Work to complete |
Only the lines from the one containing "Height (660, 944)" through the end of the entries should be repeated, exactly as they appear, first and last included.

Dataset excerpts |
****

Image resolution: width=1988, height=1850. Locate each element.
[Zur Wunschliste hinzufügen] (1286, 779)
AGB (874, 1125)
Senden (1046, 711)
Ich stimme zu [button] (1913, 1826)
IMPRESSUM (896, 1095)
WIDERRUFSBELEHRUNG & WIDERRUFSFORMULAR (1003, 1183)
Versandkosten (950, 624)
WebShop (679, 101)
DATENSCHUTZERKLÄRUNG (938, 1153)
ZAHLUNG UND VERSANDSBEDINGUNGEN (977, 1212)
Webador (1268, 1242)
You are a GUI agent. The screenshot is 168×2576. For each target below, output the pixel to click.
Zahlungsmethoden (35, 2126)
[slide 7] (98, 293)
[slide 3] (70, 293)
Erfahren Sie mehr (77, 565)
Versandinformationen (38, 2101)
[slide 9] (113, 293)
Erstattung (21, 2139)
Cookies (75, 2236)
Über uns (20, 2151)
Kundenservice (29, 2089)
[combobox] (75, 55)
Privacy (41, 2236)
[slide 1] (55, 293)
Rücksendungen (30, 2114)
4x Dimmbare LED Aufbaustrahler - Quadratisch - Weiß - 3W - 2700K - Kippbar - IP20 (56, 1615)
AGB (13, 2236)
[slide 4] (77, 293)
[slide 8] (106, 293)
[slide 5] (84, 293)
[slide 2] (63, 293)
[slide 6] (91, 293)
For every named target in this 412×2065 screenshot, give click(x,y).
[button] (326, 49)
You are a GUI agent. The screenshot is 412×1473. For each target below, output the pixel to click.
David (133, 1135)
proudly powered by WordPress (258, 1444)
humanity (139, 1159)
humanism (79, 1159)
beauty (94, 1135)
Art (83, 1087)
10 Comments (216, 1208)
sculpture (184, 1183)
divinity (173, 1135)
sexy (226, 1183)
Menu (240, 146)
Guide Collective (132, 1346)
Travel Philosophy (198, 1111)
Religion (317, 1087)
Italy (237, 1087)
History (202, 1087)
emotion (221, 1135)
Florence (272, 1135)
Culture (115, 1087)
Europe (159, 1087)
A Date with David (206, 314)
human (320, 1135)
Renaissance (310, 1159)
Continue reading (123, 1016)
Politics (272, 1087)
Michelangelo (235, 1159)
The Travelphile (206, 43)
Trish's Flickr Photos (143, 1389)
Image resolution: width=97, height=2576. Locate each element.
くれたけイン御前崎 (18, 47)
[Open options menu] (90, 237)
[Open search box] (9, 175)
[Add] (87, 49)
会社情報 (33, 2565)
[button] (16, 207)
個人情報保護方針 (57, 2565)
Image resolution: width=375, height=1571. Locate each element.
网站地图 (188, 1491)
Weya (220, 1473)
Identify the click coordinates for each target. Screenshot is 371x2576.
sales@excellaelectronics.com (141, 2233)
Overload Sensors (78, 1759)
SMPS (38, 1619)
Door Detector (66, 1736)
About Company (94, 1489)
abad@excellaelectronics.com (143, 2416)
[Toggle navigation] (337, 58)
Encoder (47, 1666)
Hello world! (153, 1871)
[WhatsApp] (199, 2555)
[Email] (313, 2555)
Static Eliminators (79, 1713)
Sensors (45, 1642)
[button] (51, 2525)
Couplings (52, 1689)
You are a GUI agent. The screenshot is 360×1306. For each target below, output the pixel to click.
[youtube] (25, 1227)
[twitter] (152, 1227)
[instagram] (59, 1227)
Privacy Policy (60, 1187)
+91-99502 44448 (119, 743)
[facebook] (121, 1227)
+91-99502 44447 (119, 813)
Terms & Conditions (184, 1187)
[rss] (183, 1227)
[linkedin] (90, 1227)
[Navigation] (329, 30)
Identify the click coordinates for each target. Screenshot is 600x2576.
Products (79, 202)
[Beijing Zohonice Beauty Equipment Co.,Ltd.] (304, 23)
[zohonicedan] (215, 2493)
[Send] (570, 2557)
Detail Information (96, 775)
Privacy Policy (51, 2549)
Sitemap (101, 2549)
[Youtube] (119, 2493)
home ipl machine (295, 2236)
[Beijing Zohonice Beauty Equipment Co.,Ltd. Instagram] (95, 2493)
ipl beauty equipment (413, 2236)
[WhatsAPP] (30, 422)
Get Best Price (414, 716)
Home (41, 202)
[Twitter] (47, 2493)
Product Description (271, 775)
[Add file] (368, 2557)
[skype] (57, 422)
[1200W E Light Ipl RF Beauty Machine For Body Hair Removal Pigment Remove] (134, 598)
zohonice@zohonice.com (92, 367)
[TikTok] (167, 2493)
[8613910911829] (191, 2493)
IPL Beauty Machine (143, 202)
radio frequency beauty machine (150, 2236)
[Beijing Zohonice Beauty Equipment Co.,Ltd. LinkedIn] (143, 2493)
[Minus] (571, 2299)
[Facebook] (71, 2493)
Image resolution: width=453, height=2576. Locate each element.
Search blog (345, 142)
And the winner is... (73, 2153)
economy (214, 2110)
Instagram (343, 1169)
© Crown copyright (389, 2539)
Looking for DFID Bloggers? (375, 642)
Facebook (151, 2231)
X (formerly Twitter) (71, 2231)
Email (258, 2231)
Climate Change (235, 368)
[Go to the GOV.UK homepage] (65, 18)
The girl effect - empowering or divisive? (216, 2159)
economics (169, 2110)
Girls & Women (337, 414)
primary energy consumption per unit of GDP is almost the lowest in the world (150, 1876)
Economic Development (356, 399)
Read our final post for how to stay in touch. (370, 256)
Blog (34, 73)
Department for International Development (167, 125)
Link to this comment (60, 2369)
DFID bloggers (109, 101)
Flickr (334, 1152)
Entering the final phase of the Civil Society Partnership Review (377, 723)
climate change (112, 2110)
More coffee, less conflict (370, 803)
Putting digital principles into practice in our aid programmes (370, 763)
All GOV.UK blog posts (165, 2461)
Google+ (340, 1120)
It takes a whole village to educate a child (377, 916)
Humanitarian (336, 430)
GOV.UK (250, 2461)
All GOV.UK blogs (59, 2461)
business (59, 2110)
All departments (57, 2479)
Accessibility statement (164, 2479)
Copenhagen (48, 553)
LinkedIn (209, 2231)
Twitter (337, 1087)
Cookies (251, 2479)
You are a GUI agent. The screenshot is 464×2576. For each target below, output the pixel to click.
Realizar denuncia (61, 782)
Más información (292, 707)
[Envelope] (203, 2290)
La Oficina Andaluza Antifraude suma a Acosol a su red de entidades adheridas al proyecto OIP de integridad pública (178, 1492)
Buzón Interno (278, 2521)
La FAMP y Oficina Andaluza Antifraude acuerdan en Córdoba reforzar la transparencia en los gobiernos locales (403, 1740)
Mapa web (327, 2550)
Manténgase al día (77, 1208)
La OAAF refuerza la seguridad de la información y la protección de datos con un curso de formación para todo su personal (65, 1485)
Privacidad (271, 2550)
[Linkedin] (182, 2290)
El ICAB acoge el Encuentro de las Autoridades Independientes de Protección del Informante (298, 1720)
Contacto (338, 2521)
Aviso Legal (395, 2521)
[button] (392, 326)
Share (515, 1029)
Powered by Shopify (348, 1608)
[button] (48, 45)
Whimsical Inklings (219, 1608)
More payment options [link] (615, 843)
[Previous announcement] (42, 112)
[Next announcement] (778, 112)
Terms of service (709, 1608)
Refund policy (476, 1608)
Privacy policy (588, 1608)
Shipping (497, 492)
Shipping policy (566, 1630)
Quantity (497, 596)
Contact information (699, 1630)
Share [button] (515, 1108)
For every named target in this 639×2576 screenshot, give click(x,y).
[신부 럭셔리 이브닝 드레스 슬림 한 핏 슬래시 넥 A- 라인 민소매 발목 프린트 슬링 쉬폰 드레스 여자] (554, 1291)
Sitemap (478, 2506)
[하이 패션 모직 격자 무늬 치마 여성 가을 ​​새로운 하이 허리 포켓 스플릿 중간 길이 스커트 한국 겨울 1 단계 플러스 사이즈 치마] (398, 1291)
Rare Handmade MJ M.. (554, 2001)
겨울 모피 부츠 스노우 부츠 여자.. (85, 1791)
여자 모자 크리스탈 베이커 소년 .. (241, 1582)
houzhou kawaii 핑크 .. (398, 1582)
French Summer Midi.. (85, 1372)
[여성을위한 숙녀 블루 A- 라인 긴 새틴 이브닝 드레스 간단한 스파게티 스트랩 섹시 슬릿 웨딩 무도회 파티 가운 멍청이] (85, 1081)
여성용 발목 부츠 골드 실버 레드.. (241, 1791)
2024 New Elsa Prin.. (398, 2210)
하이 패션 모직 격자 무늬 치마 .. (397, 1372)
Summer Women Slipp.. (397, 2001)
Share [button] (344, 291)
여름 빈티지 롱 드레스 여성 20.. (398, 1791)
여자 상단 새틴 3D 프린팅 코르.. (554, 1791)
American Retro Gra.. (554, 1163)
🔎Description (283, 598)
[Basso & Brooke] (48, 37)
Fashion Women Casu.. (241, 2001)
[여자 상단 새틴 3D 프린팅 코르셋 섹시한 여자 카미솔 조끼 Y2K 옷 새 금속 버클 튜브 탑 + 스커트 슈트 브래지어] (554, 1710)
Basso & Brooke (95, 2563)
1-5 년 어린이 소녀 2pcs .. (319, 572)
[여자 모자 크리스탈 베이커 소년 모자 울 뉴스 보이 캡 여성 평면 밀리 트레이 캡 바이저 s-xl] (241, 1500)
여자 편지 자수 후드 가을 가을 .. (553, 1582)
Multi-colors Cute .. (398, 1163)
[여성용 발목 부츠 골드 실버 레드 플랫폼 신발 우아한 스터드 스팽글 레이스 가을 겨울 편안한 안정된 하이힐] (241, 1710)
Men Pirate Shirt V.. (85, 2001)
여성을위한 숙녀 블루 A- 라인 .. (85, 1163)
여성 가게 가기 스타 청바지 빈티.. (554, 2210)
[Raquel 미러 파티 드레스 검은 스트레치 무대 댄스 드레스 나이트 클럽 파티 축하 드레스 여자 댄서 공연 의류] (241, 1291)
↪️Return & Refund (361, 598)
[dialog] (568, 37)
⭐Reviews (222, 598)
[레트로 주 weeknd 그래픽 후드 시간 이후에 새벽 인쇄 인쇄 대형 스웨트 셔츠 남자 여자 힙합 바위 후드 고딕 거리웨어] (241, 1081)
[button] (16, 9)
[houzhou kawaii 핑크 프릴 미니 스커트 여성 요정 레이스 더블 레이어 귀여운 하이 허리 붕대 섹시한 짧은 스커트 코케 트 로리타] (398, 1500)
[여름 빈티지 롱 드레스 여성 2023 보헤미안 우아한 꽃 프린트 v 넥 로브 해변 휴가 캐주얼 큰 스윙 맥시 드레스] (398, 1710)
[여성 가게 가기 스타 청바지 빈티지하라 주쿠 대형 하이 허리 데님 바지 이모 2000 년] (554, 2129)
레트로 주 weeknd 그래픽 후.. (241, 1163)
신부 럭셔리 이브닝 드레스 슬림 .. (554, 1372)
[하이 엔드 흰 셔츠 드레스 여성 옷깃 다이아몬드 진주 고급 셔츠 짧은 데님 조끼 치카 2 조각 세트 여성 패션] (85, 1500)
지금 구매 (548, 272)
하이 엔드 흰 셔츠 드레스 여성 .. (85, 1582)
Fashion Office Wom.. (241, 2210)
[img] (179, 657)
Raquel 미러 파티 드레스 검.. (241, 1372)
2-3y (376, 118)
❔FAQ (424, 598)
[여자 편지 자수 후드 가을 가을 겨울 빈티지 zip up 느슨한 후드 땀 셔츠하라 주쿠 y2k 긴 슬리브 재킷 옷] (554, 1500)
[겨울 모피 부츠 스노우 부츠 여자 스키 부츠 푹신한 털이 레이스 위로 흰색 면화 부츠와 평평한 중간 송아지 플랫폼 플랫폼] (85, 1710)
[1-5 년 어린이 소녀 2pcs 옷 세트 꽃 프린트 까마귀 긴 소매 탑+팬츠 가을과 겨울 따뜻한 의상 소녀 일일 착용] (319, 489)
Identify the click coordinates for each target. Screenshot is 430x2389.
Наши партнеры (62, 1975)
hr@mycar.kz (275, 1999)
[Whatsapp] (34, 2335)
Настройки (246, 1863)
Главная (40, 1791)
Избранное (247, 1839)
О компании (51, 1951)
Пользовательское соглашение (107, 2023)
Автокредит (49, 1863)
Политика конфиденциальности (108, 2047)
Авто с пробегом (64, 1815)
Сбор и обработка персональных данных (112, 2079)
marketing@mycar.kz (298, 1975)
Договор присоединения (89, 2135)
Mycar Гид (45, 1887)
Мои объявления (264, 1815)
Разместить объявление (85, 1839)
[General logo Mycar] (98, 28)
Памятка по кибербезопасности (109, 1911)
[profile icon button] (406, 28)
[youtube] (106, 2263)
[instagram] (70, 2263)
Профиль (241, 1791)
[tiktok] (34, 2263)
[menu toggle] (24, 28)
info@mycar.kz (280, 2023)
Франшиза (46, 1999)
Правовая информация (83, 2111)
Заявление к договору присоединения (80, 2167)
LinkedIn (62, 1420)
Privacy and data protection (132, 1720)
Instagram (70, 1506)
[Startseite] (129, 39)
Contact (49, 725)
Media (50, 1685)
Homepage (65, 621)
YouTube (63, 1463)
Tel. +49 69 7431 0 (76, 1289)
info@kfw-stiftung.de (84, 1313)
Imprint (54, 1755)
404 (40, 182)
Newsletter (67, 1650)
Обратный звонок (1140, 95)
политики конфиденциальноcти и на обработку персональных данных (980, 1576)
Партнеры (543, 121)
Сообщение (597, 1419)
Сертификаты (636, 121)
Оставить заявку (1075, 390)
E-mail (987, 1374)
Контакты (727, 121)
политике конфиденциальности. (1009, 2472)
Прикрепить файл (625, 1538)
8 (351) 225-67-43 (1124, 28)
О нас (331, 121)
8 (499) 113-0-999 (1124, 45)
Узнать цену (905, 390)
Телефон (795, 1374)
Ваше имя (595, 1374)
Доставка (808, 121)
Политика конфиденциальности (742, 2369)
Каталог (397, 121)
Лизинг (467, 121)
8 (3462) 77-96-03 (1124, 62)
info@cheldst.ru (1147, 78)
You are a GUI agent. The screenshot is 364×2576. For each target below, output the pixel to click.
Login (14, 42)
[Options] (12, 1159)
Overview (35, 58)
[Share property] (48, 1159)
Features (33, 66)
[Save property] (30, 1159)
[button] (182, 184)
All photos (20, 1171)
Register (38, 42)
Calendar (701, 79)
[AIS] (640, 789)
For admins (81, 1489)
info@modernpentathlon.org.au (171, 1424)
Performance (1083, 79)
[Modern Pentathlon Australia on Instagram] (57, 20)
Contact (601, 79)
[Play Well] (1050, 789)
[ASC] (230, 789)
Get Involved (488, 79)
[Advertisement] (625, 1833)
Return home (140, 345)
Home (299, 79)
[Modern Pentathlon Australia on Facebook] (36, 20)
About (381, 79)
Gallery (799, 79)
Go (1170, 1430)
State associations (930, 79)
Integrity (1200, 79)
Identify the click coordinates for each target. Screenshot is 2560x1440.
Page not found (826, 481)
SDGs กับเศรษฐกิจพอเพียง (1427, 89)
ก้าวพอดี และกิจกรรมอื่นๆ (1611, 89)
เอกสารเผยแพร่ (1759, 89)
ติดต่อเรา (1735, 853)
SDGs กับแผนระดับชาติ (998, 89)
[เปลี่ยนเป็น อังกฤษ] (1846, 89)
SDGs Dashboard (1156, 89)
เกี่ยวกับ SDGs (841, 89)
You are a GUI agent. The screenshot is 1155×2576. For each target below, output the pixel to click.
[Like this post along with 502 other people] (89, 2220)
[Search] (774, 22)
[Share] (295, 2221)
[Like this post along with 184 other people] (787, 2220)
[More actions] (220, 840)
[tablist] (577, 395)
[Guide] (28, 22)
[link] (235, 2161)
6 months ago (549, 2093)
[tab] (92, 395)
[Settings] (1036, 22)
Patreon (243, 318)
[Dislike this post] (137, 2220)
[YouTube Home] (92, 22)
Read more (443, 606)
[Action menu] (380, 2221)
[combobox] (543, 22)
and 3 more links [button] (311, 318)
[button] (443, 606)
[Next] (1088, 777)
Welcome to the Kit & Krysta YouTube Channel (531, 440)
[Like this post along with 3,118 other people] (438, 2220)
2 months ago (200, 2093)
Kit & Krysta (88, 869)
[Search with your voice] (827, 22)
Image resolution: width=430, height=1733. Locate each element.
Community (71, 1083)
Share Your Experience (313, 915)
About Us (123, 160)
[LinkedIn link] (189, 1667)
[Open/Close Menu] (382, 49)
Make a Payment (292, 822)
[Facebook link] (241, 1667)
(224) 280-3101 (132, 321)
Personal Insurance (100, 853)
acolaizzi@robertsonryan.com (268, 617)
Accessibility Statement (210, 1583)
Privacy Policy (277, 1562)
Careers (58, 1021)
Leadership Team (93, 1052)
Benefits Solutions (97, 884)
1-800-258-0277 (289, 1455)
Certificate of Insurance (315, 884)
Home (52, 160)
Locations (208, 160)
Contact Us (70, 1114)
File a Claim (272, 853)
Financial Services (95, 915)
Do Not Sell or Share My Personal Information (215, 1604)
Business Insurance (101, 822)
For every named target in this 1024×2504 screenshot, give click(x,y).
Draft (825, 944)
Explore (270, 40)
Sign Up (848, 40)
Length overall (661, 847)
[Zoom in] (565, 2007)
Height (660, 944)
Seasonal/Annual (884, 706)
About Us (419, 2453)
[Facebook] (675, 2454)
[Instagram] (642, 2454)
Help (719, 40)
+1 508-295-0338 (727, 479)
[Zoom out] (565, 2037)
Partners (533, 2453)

****

Result |
Height (660, 944)
Seasonal/Annual (884, 706)
About Us (419, 2453)
[Facebook] (675, 2454)
[Instagram] (642, 2454)
Help (719, 40)
+1 508-295-0338 (727, 479)
[Zoom out] (565, 2037)
Partners (533, 2453)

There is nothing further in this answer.